>> begin

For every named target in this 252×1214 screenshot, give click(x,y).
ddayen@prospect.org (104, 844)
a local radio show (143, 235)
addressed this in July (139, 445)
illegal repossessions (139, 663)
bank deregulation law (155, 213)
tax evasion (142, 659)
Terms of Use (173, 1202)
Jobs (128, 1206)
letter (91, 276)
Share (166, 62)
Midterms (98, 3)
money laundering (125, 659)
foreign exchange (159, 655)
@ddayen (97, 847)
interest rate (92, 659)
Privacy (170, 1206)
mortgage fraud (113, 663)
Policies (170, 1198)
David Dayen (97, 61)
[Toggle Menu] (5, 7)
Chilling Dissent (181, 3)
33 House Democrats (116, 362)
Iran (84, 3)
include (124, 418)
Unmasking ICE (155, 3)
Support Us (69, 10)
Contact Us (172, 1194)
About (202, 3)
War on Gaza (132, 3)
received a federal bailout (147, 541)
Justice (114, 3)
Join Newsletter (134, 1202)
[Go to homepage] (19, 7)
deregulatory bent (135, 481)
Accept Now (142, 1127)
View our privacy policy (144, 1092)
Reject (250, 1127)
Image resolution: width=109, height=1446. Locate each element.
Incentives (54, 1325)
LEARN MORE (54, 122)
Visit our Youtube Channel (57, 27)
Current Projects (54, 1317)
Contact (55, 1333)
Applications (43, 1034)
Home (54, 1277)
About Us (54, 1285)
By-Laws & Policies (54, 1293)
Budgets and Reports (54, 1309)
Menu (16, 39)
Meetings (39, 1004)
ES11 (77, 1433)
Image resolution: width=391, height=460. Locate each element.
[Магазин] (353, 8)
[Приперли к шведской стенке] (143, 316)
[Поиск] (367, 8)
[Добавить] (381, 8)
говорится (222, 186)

>> end

What the exercise asks | Can you reproduce, character for character, the lines from the one containing "Menu (16, 39)" through the final line above, including both of those?

Exercise output |
Menu (16, 39)
Meetings (39, 1004)
ES11 (77, 1433)
Image resolution: width=391, height=460. Locate each element.
[Магазин] (353, 8)
[Приперли к шведской стенке] (143, 316)
[Поиск] (367, 8)
[Добавить] (381, 8)
говорится (222, 186)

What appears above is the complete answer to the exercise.